C’est une formidable visite dans l’un des moments les plus originaux de l’histoire du ballet que propose le Palais Garnier, tout à fait en marge de sa programmation, et avec le concours de la BnF. Un contrepoint aux oriflammes déployées pour le centenaire des Ballets Russes, dont Les Ballets Suédois furent les successeurs autant que les concurrents, au cours d’une brève et tapageuse existence, de 1920 à 1925.
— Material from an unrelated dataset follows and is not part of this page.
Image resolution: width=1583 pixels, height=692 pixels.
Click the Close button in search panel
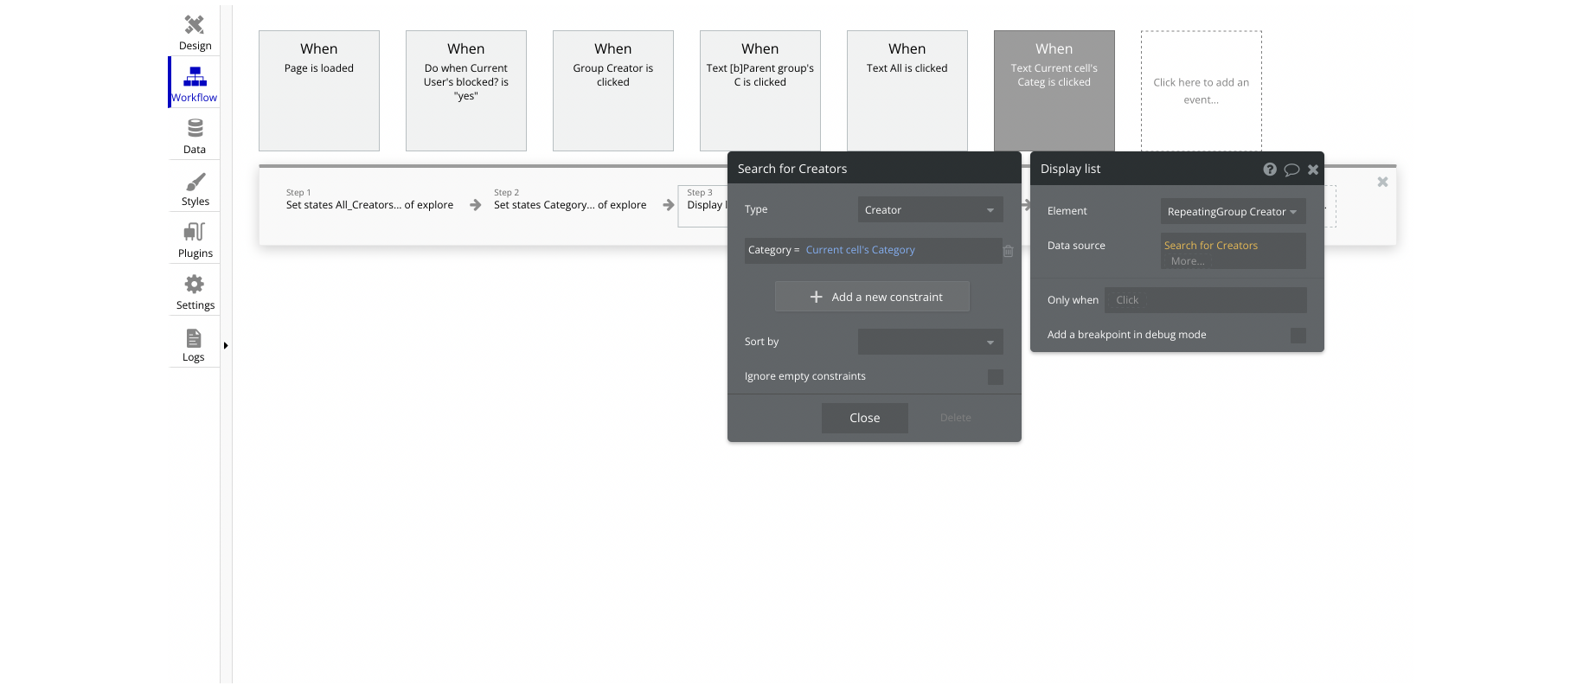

La compagnie annonçait ne se réclamer de personne, avec pour seule bannière son indépendance matérielle et intellectuelle: « les Ballets Suédois ont sauté à pieds joints par-dessus les lieux communs chorégraphiques. Ils s’en portent fort bien, ils veulent du nouveau ». En fait, elle n’exista que grâce au triumvirat harmonieux qui la dirigea : deux Suédois, le richissime mécène Rolf de Maré, le danseur chorégraphe Jean Börlin, et un imprésario avisé, français celui-là, Jacques Hébertot. Ils eurent  donc toute liberté  pour conquérir Paris à leur façon - alors que Diaghilev, sans le sou, était obligé de séduire - et n’en firent qu’à leur tête. Une tête emplie de folles idées d’avant-garde qui fit appel au meilleur de l’intelligentsia parisienne du temps.
 
A eux donc Cocteau, Cendrars, Claudel, Picabia, Léger, De Chirico, Milhaud, Honegger, Satie, Tailleferre, pour de cocasses et provocants tableaux vivants, très influencés par l’énergie cinétique et la figure d’un Chaplin, qui en fait ne sont en rien des ballets, mais où le mouvement part du décor et le fait vibrer. On le comprend en regardant le passage dansé avec Jean Börlin, filmé par Marcel L’Herbier en 1924 dans l’Inhumaine, qui est astucieusement projeté entre croquis précieux, costumes de scène, maquettes, photographies et de magnifiques affiches qui sont de véritables œuvres d’art.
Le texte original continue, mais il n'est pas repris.